Exercise details:
Only one stretch of the material below is wanted: everything from the line containing "Viewport: 800px width, 500px" down to the line containing "The height and", both ends included. Repeat it exactly and skip the pictures.

Available records:
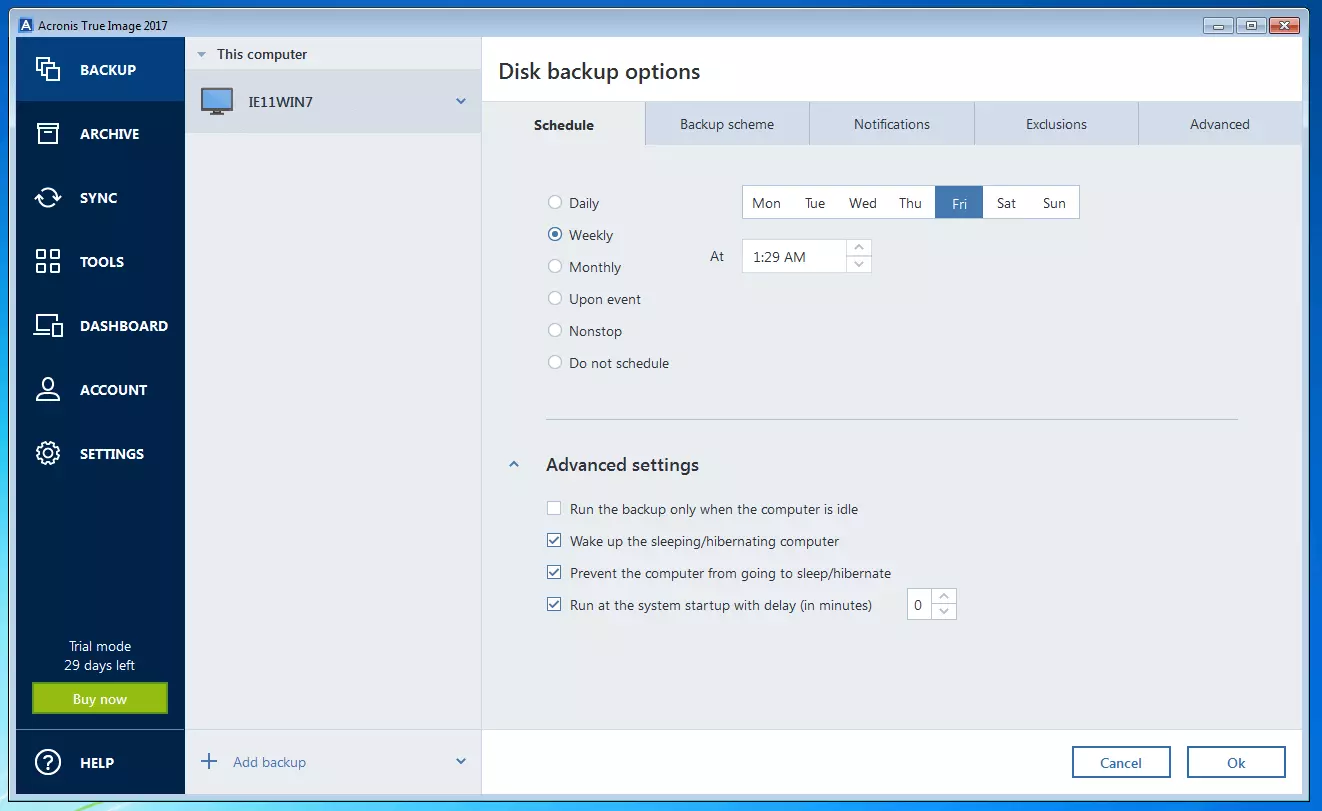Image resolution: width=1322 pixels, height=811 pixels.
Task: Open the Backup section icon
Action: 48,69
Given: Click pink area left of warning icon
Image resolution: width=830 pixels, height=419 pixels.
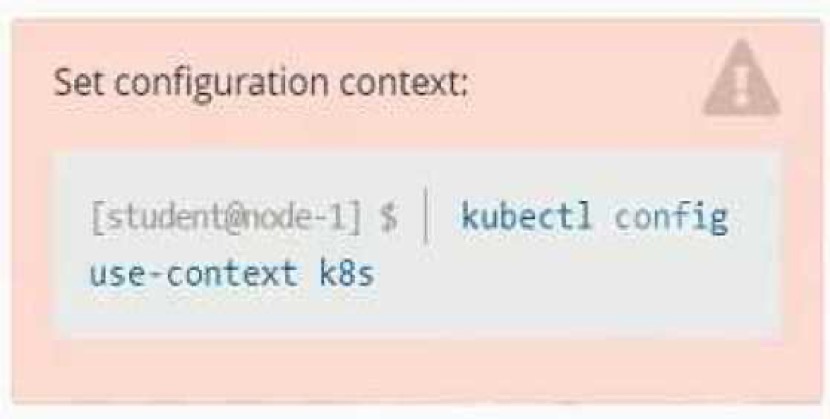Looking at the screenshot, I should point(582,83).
---
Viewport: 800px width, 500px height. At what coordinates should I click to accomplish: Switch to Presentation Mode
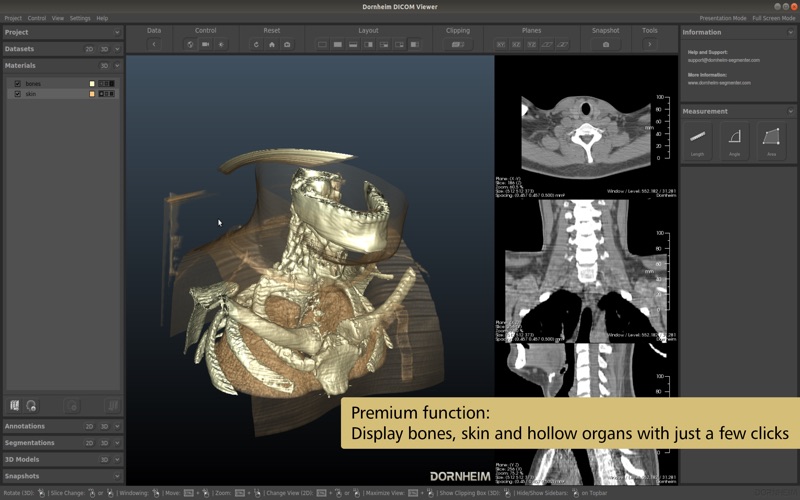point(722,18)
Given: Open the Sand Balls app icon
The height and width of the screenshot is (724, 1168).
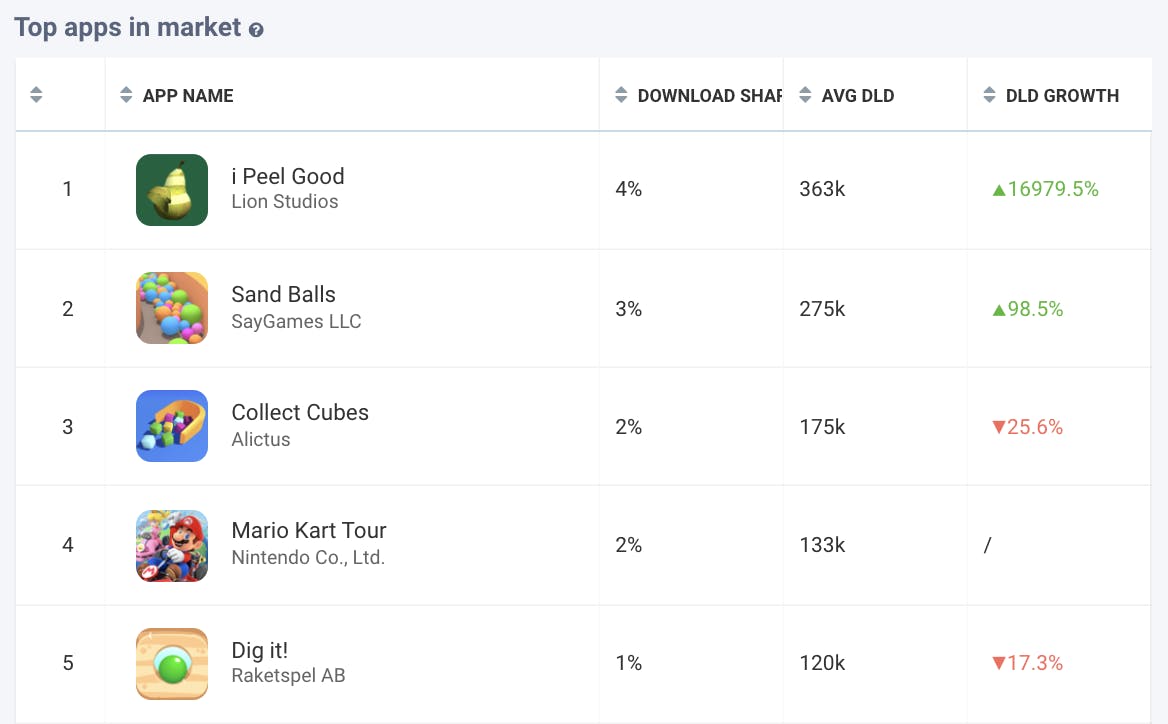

Answer section:
Viewport: 800px width, 500px height. At what coordinates should I click to accomplish: Switch to Presentation Mode
point(722,18)
Given: Open the Sand Balls app icon
The height and width of the screenshot is (724, 1168).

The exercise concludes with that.